Although we are interested in nanoscale substances in medicine because small size allows improved access across biological barriers and into tissues, there is another, perhaps more important, feature of the nanoscale: many substances have quite markedly altered properties at this level, for example, changing strength, color and chemical reactivity Citation[2]. A more satisfactory and illuminating description of nanomedicine then is the manufacture, measurement and clinical application of very small (nano)-scale structures, molecular systems and devices with fundamentally altered properties. Among the structures that are commonly researched in nanomedicine are nanoparticles, nanovesicles, nanofilms and nanoporous membranes, nanotubes, nanocrystals and engineered proteins. The enhanced or changed properties that may be associated with these nanostructures include altered metabolite sensing, biocompatibility, controlled porosity, immuno-isolation, targeted imaging, targeted drug delivery, bioactivity (e.g., kinetics, substrate or ligand specificity) and coupled detection and treatment (theranostics).

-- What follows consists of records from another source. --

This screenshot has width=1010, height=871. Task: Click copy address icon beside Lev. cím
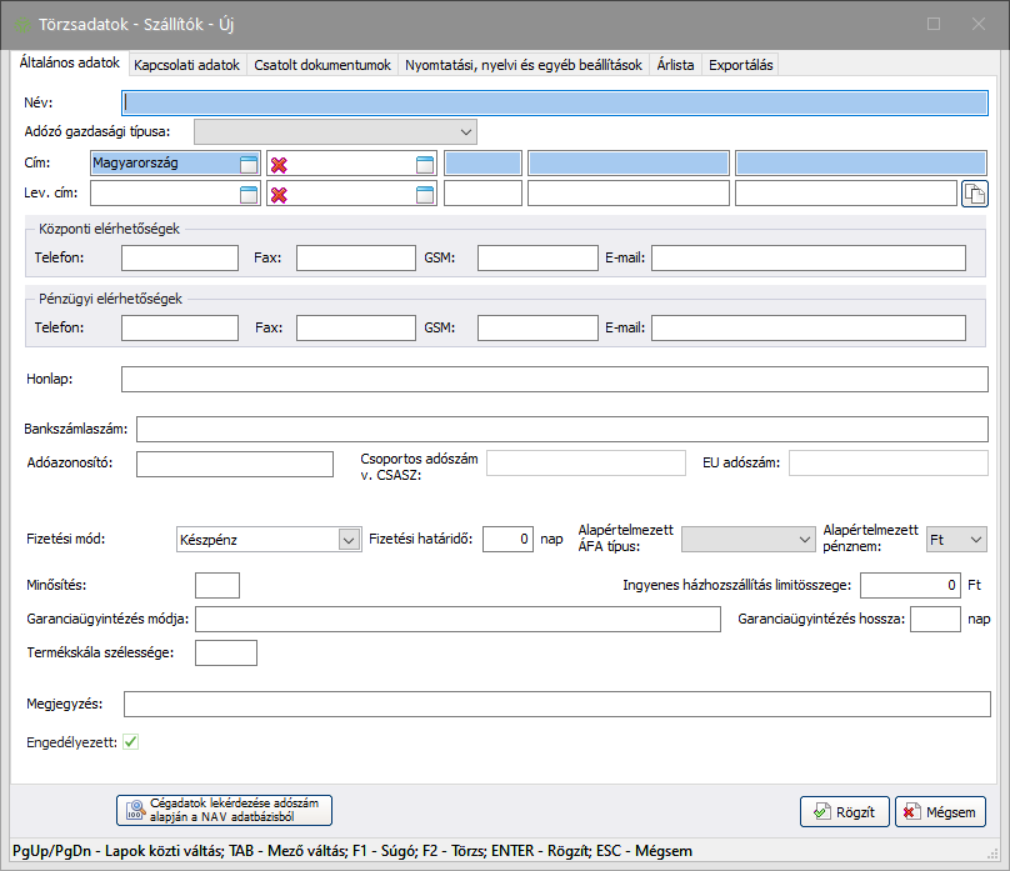point(974,194)
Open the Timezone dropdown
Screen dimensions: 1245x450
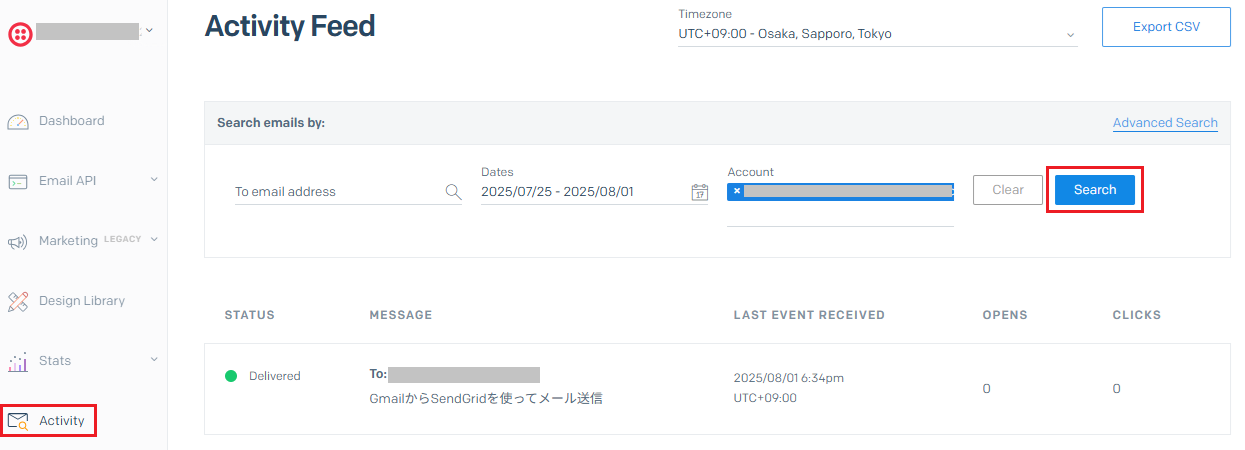point(878,34)
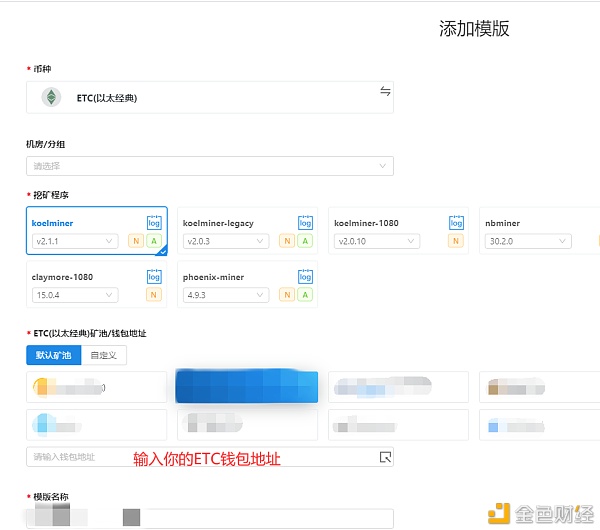Open the log icon for koelminer-legacy
The image size is (600, 530).
tap(305, 222)
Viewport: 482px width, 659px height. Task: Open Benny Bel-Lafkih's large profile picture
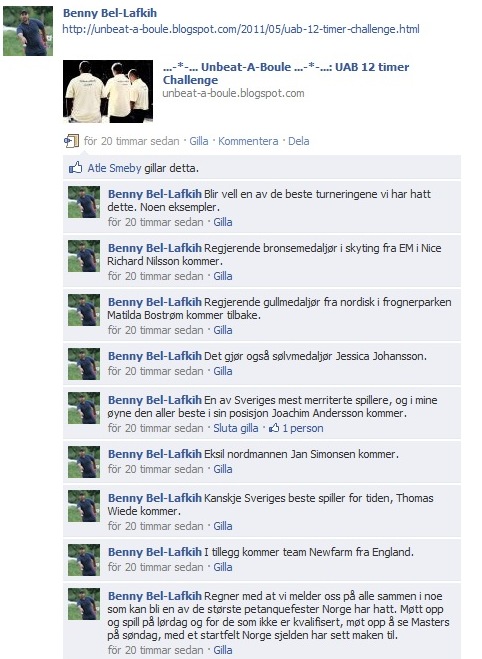click(x=28, y=31)
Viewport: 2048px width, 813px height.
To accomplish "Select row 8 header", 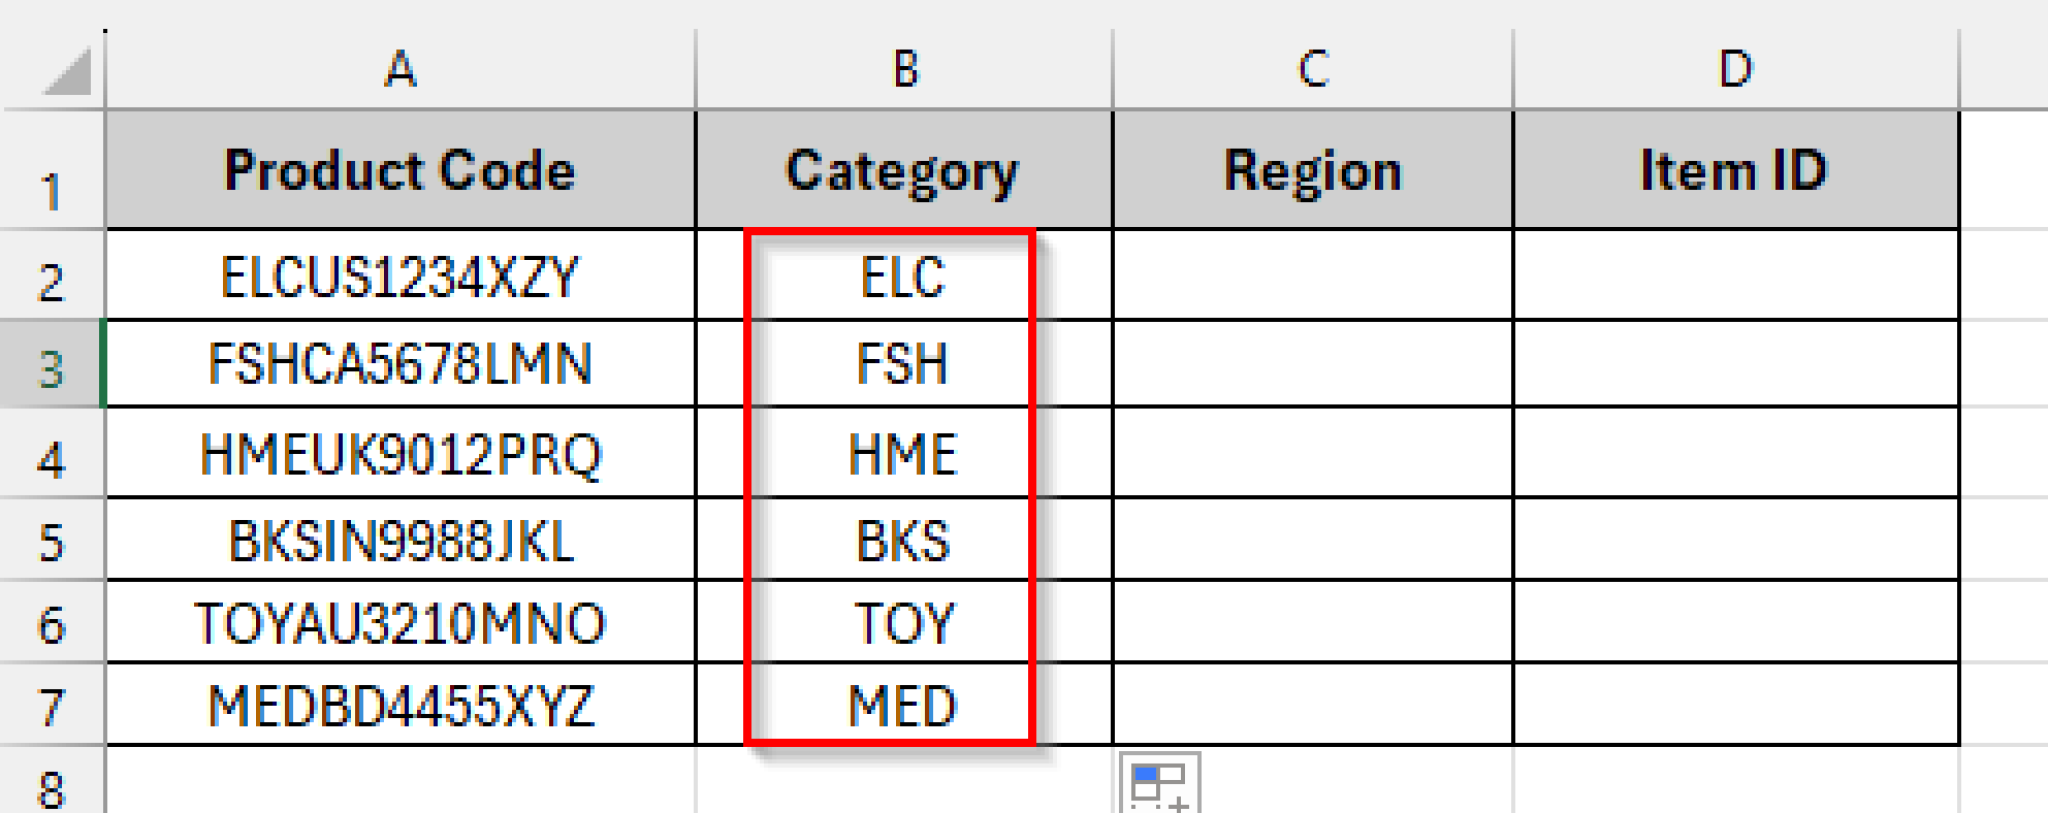I will tap(51, 781).
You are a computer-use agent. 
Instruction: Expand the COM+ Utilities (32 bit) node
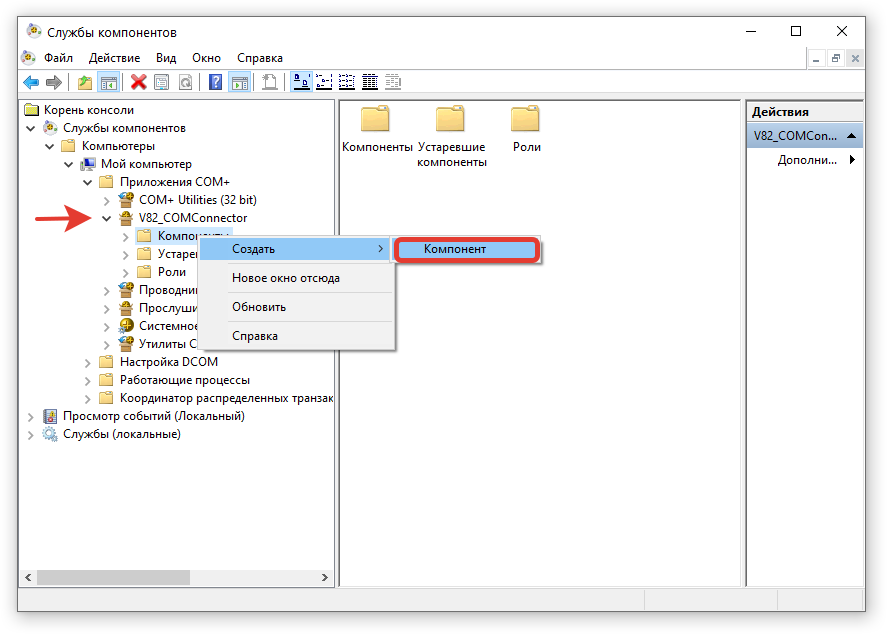click(x=106, y=200)
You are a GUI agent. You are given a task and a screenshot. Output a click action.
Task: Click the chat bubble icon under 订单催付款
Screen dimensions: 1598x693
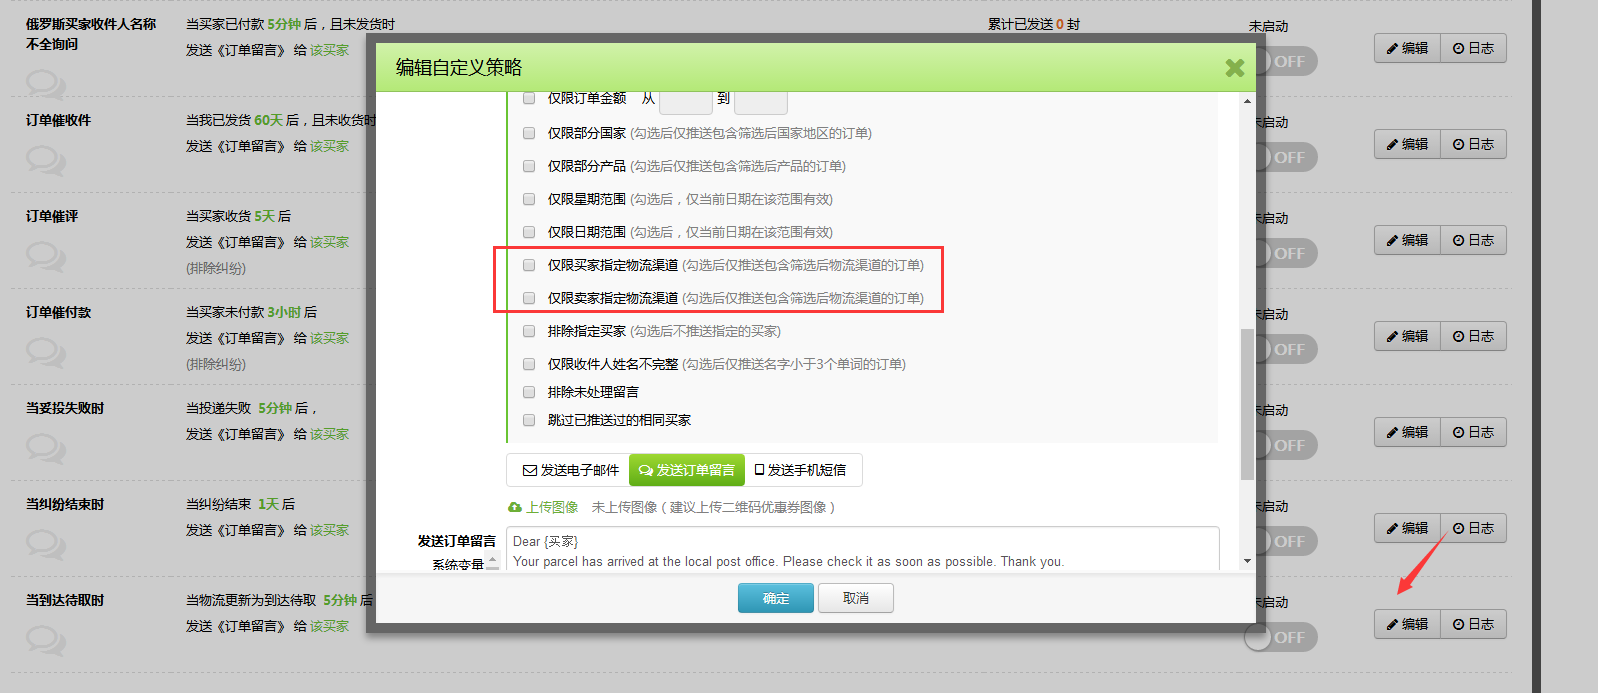click(x=46, y=352)
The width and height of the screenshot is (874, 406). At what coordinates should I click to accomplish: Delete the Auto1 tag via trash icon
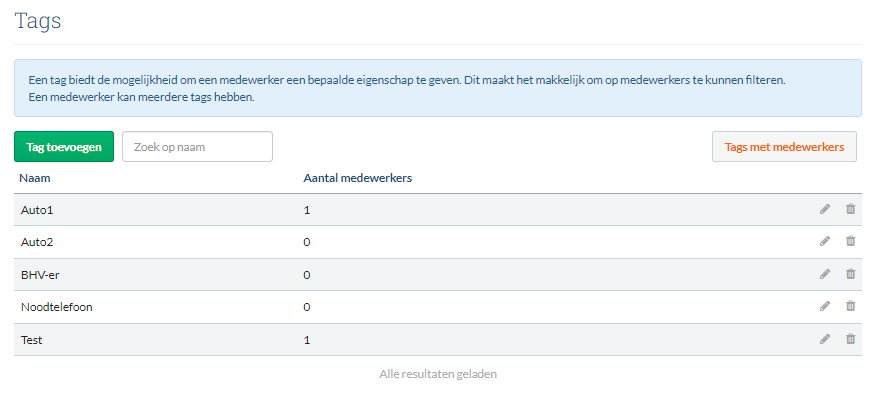pos(851,209)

Applications of nanomedicine in diabetes are in their infancy and none have reached routine clinical use. However, some outstanding problems in diabetes care, such as the need for improved glucose sensing, oral insulin formulations and transplantation of islets with enhanced survival, are likely to have nanomedicine solutions and research is already very active in these areas Citation[3]. It is valuable then to consider the potential of nanomedicine from the perspective of some well-described nanostructures and to indicate how applications of these in diabetes management are being researched.

Nanofilms for making glucose sensors

The layer-by-layer (LBL) technique involves the electrostatic deposition of alternating layers of positively and negatively charged polymers, thereby building up a very thin film with tunable permeability and controlled biocompatibility Citation[4–10]. A typical thickness is approximately 10 nm for six bilayers. An early use of such nanofilms has been in the construction of microvesicles for glucose sensing Citation[5–10]. These might eventually be implanted in the dermis or subcutaneous tissue as a ‘smart tattoo’, with the semi-permeable capsules allowing entry of glucose from the interstitial fluid but containing and protecting the sensor materials Citation[3,7]. If the sensing mechanism involves a near infrared (NIR)-based fluorescence assay, the glucose sensors can be excited and the fluorescence emission interrogated from outside the body, since NIR light passes through several centimeters of tissue. Therefore, this might be the basis for a noninvasive glucose-sensing technology.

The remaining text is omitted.